This article outlines how we calculate the greenhouse gas (GHG) emissions created through our rock powder sourcing, transport, and spreading in São Paulo (Brazil). It describes the way that the emissions were calculated, relates it to the overall CO2 removal potential of our rock powders, and outlines the unique potential of Brazil for low emission processes.

Why do we need an LCA?

In order to gain net CDR estimates from enhanced rock weathering (ERW), GHG emissions at every operational stage must be accounted for. This ensures that the operation is truly net negative for CO2 emissions and presents a safeguard for establishing responsible CDR projects. Operational emissions (often referred to as embodied emissions) are typically estimated via a life cycle assessment (LCA) and must be in accordance with strict ISO standards. However, such GHG calculations have mostly been conducted at the national or global level (e.g. Moosdorf et al, 2014) and are based on averaged database values, whereas regional specific assessments with primary data are currently missing. Therefore, we hereby present an LCA case study based on primary and regional specific data of our operations in one of our projects in São Paulo, Brazil. Our attributional (vs. consequential) LCA builds on the foundation of previously published work by Lefebvre et al., (2019), representing one of the first and most comprehensive EW specific LCAs developed which was also specific to one of our primary rock powder suppliers. Here we outline the LCA process and demonstrate the integration of the pioneering work of Lefebvre et al., with our own operational data.

System Boundaries and emissions of major process stages

For a proper accounting of our emissions, all operational stages must be included. In Fig.1 we outline our system boundaries and the emissions of each operational step – expressed as a percentage of our rock powder’s overall CDR potential (the maximum amount of CDR possible based on the chemistry of the rock powder). We calculated the CO2 emissions either directly through primary data, or through regionally available data. Both the mining and crushing stage are calculated based on the most comprehensive rock powder LCA currently available (Lefebvre et al., 2019), which builds on regionally available mining data that were additionally backed up by cross-industry calculations with the bond mining index (Metso, 2015).
********
◆ Written tasks ◆
• a. Rewrite the rock powder emissions article from "This article outlines" to "need an LCA?", putting "Paraná" in place of "São Paulo".
• b. Please carry the rock powder emissions article forward from its final sentence.
The listing that follows was taken from a separate source.

◆ Data ◆
********
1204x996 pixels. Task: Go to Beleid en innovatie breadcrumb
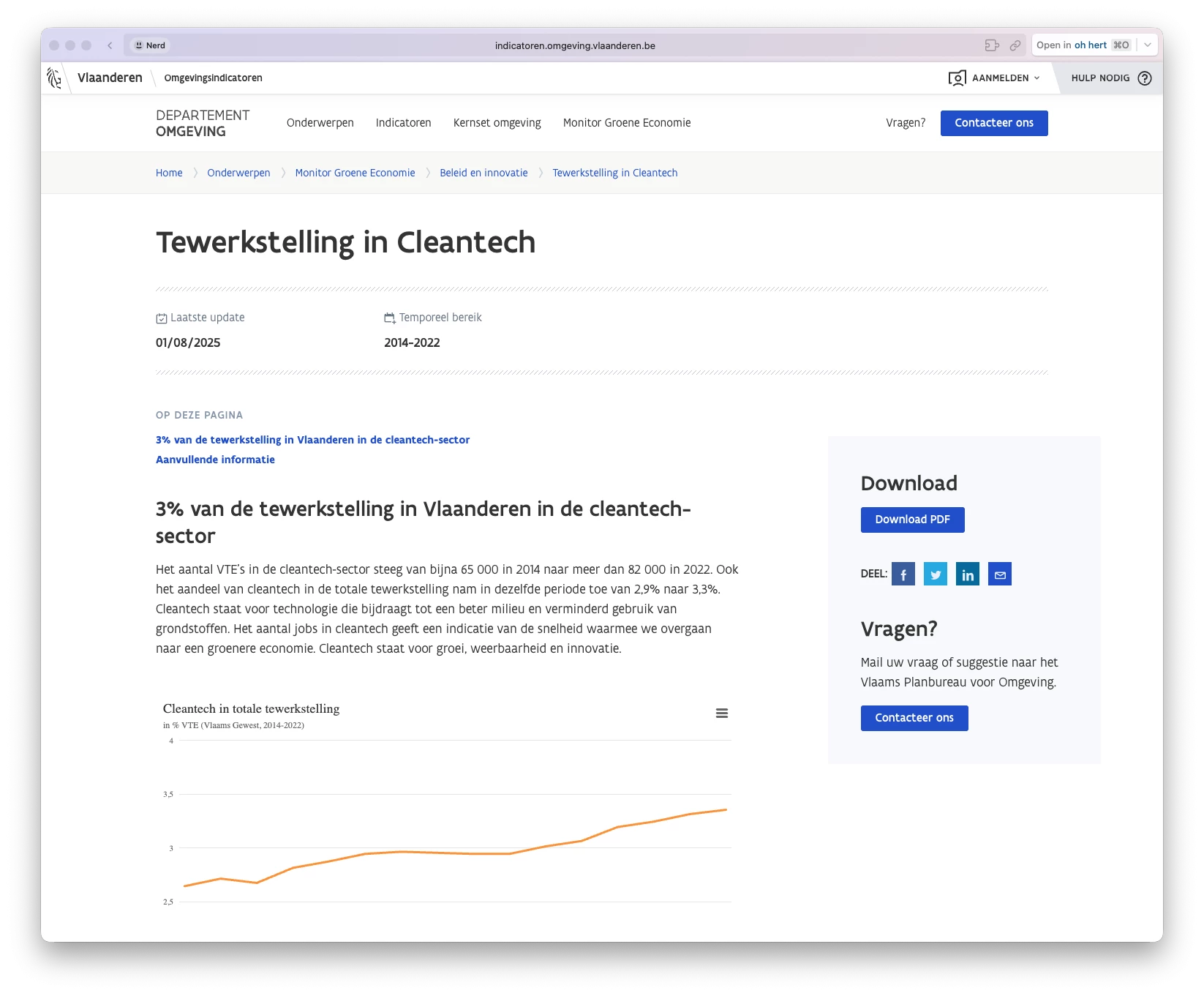tap(484, 173)
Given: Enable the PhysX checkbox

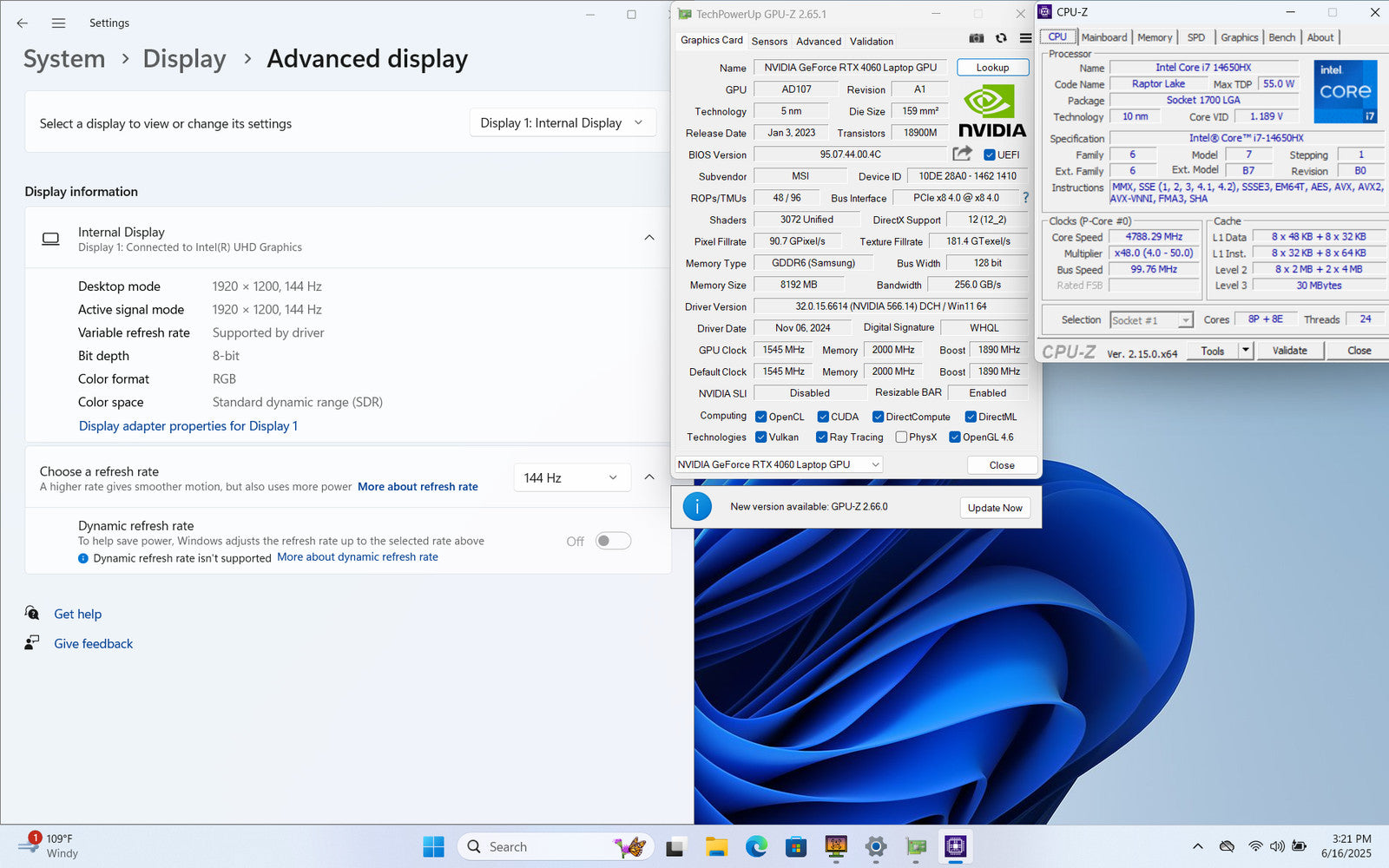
********
◆ Outputs ◆
• a.
This article outlines how we calculate the greenhouse gas (GHG) emissions created through our rock powder sourcing, transport, and spreading in Paraná (Brazil). It describes the way that the emissions were calculated, relates it to the overall CO2 removal potential of our rock powders, and outlines the unique potential of Brazil for low emission processes.

Why do we need an LCA?

• b.
System boundaries and process stage emission diagram
Fig. 1 System boundaries and process stage emission diagram.
Photo of mine conveyor belt


Mining involves the initial extraction of the rocks through drilling and blasting operations, including the transport of these coarse rock fragments to the crushing site. Importantly, here and for all other stages, we also include other GHGs, which are eventually converted into CO2-equivalents. This corresponds to what is called the “functional unit” of an LCA, which would be kg CO2-eq  emitted per ton of basalt powder applied, in our operations, at a rate of 10t/ha.


Crushing of the coarse rock fragments typically involves various stages, like primary, secondary and tertiary crushers, which are connected by various conveyor belts – all of which are accounted for in our calculations. During the mining operation,  rock particles with a size of 5mm and smaller (step 2 in Fig.1) accumulate as a natural by-product of the mining process. These are then further crushed to smaller particle sizes (step 3 in Fig.1).  Although these calculations already have a high degree of robustness, they will be improved with continuously updated mining data and operation changes.

Photo of truck delivering rock powder

Loading and Transport

This stage includes all major and minor loading and transport steps along the life cycle of rock powder production and delivery to the final application site. On the mining site rock fragments are loaded from the mining area to the crushing site, but also from crushing to the final transportation trucks. Transportation is a major emissions source that can dictate the viability of EW operations (Lefebvre et al., 2019), depending on the distance from the mine to the field. To ensure transport emissions are kept to a minimum we only work with farms that are within 100km of the mine. We furthermore calculate our LCA through primary GPS and fuel tracking data of each individual truck delivering rock powder from the mine to the field (and back to the mine, since we also account for the CO2 emissions of the empty truck going back). Importantly, with an almost equal share of bioethanol to gasoline, Brazil is considered the world’s first “sustainable” biofuel economy and the biofuel industry leader. This is not yet accounted for in the current LCA and bears significant potential to lower the CO2 emissions even further

Tractor spreading rock powder


CO2 emissions of our spreading activities are derived from primary data, again a major advantage for accurate LCA quantification. Each single rock powder spreading tractor is GPS tracked on the field, providing a verifiable database for operations and a quality control mechanism for our MRV. For our specific CO2-eq calculation, we include the tractor type and its respective emission factor, its diesel consumption, and the spreader efficiency in tons of rock powder per hour per hectare.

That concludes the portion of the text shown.